##### SUPPLIED INFORMATION #####
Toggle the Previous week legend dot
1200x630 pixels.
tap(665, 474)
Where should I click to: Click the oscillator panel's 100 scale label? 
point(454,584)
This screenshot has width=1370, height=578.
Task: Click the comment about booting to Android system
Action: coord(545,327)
#####
From the line containing "1200x630 pixels." down to the last line of the records, transcribe every line exactly and add nothing else.

1200x630 pixels.
tap(665, 474)
Where should I click to: Click the oscillator panel's 100 scale label? 
point(454,584)
This screenshot has width=1370, height=578.
Task: Click the comment about booting to Android system
Action: coord(545,327)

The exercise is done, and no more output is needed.